- Given problem -
Reproduce the items below with "notification bell" replaced by "alerts bell" and everything else unchanged. Omit the pictures.

╭─ Dataset entries

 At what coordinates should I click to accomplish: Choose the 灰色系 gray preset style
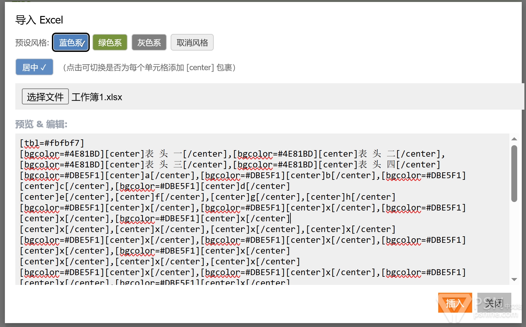[x=149, y=42]
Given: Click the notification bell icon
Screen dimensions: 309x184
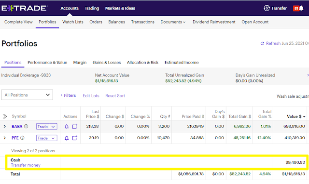Looking at the screenshot, I should click(x=301, y=8).
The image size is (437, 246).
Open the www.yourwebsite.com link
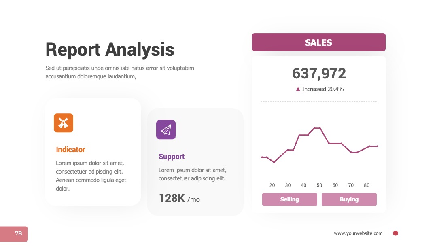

╰─

- Reply -
 At what coordinates should I click to accomplish: Choose the 灰色系 gray preset style
[x=149, y=42]
Given: Click the alerts bell icon
Screen dimensions: 309x184
Looking at the screenshot, I should click(x=301, y=8).
The image size is (437, 246).
Open the www.yourwebsite.com link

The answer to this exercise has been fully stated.